その昔、お店の周りには映画館がたくさんあり俳優さんをはじめ多くの関係者がかつ半に訪れたそう。古くから港町ヨコハマで生活する人たちの胃袋を満たしてきた伝統の味ですね。
サクサクの衣に包まれた定番のヒレかつ定食を注文しました。
大きい塊でビックリ!かつ半のヒレかつは棒状に形を整えて提供するのが特徴です。
<いただきます!>
<ソースをたっぷりかけて!>
分厚いのにお箸で切れるほど柔らかいお肉からうま味が溢れ出します。初代より受け継がれている秘伝の濃厚ソースはフルーツと野菜の甘味が凝縮されて、かつにもキャベツにも合って絶品。
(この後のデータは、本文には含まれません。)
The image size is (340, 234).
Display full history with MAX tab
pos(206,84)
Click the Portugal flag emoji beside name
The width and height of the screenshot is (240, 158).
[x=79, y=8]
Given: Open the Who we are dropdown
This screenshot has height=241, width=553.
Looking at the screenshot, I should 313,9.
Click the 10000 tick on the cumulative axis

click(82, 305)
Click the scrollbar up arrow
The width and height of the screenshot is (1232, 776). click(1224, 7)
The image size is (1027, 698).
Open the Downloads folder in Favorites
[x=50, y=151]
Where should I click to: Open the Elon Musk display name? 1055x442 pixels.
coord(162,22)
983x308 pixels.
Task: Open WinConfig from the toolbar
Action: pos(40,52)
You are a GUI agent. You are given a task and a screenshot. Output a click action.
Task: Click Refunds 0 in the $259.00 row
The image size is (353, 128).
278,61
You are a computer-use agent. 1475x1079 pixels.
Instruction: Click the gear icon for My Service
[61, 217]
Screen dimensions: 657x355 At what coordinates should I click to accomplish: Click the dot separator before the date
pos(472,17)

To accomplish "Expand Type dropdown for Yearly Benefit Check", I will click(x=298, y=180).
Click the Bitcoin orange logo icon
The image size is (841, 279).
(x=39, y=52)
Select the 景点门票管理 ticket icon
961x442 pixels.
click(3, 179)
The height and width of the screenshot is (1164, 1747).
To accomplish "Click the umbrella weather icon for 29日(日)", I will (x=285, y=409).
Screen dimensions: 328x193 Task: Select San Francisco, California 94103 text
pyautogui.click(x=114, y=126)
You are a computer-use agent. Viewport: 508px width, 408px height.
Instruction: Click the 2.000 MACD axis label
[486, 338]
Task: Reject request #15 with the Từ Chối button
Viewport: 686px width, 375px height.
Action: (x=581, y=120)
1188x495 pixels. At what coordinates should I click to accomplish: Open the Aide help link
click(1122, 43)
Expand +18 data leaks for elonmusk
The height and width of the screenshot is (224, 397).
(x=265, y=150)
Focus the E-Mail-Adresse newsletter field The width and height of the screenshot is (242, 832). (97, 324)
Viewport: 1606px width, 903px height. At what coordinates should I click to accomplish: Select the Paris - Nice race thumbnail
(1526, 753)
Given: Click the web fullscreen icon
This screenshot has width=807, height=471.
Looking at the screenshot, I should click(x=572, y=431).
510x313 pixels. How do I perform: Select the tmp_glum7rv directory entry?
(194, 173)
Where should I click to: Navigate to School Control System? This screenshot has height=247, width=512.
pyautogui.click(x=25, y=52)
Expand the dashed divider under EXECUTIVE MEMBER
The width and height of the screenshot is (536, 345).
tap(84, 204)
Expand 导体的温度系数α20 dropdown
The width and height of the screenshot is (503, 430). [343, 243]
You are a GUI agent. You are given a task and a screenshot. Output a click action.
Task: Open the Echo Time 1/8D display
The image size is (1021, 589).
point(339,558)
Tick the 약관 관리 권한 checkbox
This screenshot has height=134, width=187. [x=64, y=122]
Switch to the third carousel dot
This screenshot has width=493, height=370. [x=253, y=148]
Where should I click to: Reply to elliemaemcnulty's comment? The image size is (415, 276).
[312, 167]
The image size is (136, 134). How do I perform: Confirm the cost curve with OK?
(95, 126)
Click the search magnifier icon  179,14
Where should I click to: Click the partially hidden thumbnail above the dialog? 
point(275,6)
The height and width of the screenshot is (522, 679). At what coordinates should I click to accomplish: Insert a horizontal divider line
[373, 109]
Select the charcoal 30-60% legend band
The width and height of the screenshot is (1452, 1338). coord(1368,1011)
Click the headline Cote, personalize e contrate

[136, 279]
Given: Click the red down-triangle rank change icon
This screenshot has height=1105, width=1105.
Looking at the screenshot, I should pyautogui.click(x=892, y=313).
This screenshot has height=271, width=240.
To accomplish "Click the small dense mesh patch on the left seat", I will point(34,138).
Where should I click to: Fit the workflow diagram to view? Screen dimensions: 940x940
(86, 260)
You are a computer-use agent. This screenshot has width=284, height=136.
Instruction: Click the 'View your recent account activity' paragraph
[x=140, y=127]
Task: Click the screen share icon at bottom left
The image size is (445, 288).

ご飯が進んじゃいます。からしも毎日溶いているそうで香りが全然違います!
<いい香り~!>
ボリュームがあったのにペロリと平らげてしまいました。ご馳走様でした!
お腹いっぱいになって大満足!それではお散歩に戻りましょう。
少し歩くと尾張屋という屋号が目に入ってきました。
近づいてみるとお祭り用品や舞踊用小道具・和装小物が店内に所狭しと並んでいる「尾張屋林呉服店」というお店でした。
お店の創業は1897(明治30)年。日に焼けた暖簾がお店の長い歴史を物語っています。
元は呉服用の生地を切り売りする呉服店ですが、ニーズに合わせてお祭り用品のラインナップが充実。こと店頭においてはそのほとんどを占めるまでになりました。
法被(はっぴ)や半纏(はんてん)を手に取るとなんだがお祭りの高揚感が込み上げてきます。オーダーでの仕立ても受けていただけるそうです。
テンションが上がりますね。どんどん楽しくなっていきます!
和装小物も充実。頭のてっぺんから足のつま先まで、お祭り用品一式をそろえることができます。
<どっちが似合うかな~?>
ちなみにコロナ禍前はお土産探しに外国人観光客の方も多く訪れ、中には購入した半纏を額縁に入れてディスプレイする方もいらっしゃるとか。さらに大さん橋に泊まる大型客船のスタッフが船内イベント用に物色したりと、お店がきっかけで日本の伝統文化が海の外へ広がっていくのは嬉しいですね!
ここで、開港当時から横浜の商業・文化の発信地であり続けた伊勢佐木町商店街について、協同組合伊勢佐木町商店街の理事長牛山裕子さんにお話を伺いました。
常に街に貢献できる形を模索しながら不動産事業を展開している牛山さん。“来たくなる街、働きたくなる街、住みたくなる街”をスローガンに掲げ、街の移り変わりを見守り続けてきました。
そんな商店街では、「4丁目の奥さまたちは毎朝ゴミ拾いをしていただいていますし、6丁目にはお花がいっぱい植えられています」など、SDGsにあるような住み続けられる快適な街づくりが自然と行われているようです。
「この街には、街づくりに意欲ある若者がたくさんいて頼もしく感じています。50年以上先を見据えた持続可能な街づくりを実現する為には、何より若い方の参画が欠かせませんから」と、牛山さんは街の未来を託す後継者の方々に熱い視線を注いでいます。
<1982(昭和57)年建立のベルタワー>
街の現状についてお聞きすると、このエリア特有の様々な国籍や文化的背景をもつ人が生活する多国籍タウンとしての難しさがあるとのこと。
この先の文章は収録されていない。